TESTO FORNITO |
Eh caspita, aveva davvero imparato a farle. È capitato che le facesse
anche a me e posso testimoniare che almeno in questo è servito. Poi ti
dico anche questa: Ivan aveva uno zio al tempo Colonnello ma poi
divenuto Generale dell’esercito. E quando ebbe la chiamata al servizio
di leva gli parlò sperando di poter godere di alcuni privilegi… e invece
lo zio si rifiutò, militare in tutto e per tutto, rigido: no, tu fai il
militare come lo fanno tutti. Quindi anche sotto questo punto di vista
non ebbe neanche una comodità e che dirti: la disperazione era totale
quando è partito.
Ennesima
testimonianza di come Ivan non era affatto soltanto un cantautore. Che
la musica fosse solo un corredo pubblico ad un’espressione più ampia ma
come dire “personale”?
Vedi
Paolo, erano tre binari che andavano paralleli. Musica, scrittura e
disegno. Stava scrivendo anche nuove cose ma purtroppo non ha fatto in
tempo. Delle volte si svegliava in piena notte e andava in salone, si
sedeva davanti al foglio bianco e mi diceva - “Tu non hai idea,
affrontare un foglio bianco con un magic marker mi procura la
stessa emozione di quando trovo una soluzione per quello che sto
scrivendo o magari di quando scopro la magia di due accordi nuovi per
quella canzone.” Ivan era tutto questo assieme.
Salvarsi. Questo ha significato Arcipelago Chieti?
Salvarsi, certo. Salvarsi proprio dall’incongruenza, dall’incoerenza. Lui mi diceva spesso: non è possibile che queste persone ragionino in questo modo.
Era completamente vittima di un sistema di relazioni ma soprattutto di
regole fuori dalla sua “normalità”… per non parlare dei personaggi che
eri costretto a subire ogni giorno, dalla compagnia agli ordini, perché
il servizio di leva non era volontario, anzi.
Noi questo libro lo inseguiamo oggi, lo compravamo allora. Ma tu come lo hai incontrato?
Ma
guarda, devo dirti che a questo romanzo io ci sono arrivata davvero per
gradi perché nel sentirci quasi quotidiano lui spesso mi parlava di
quel che stava scrivendo, mi leggeva quel che aveva già scritto. Vedi,
lui mi teneva sempre aggiornata, mi faceva partecipe di ogni step, di
ogni sviluppo e non solo nella scrittura. Quindi ecco che “Arcipelago
Chieti” io posso dire di averlo visto nascere pagina per pagina.
Guarda, era strano vederlo raccontare a tratti divertito e a tratti sconsolato, non saprei proprio come descrivertelo.
Una nuova edizione di questo libro?

DATI ARCHIVIATI |
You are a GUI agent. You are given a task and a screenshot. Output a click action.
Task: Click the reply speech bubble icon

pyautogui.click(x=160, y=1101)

COSE DA FARE |
- a) Traduci in inglese questa frase del testo fornito: "Stava scrivendo anche nuove cose ma purtroppo non ha fatto in tempo."
- b) Per favore, rispondi brevemente a queste domande sul testo fornito:
(i) Che grado aveva lo zio di Ivan all'epoca, prima di diventare Generale?
(ii) Quali sono i tre "binari" che andavano paralleli?
(iii) Con quale strumento Ivan affrontava il foglio bianco?
I dati non hanno alcun ruolo in questo lavoro.

RISPOSTE PER COMPITO |
- a) He was also writing new things, but unfortunately he didn't have time.

- b)
(i) Colonnello.
(ii) Musica, scrittura e disegno.
(iii) Con un magic marker.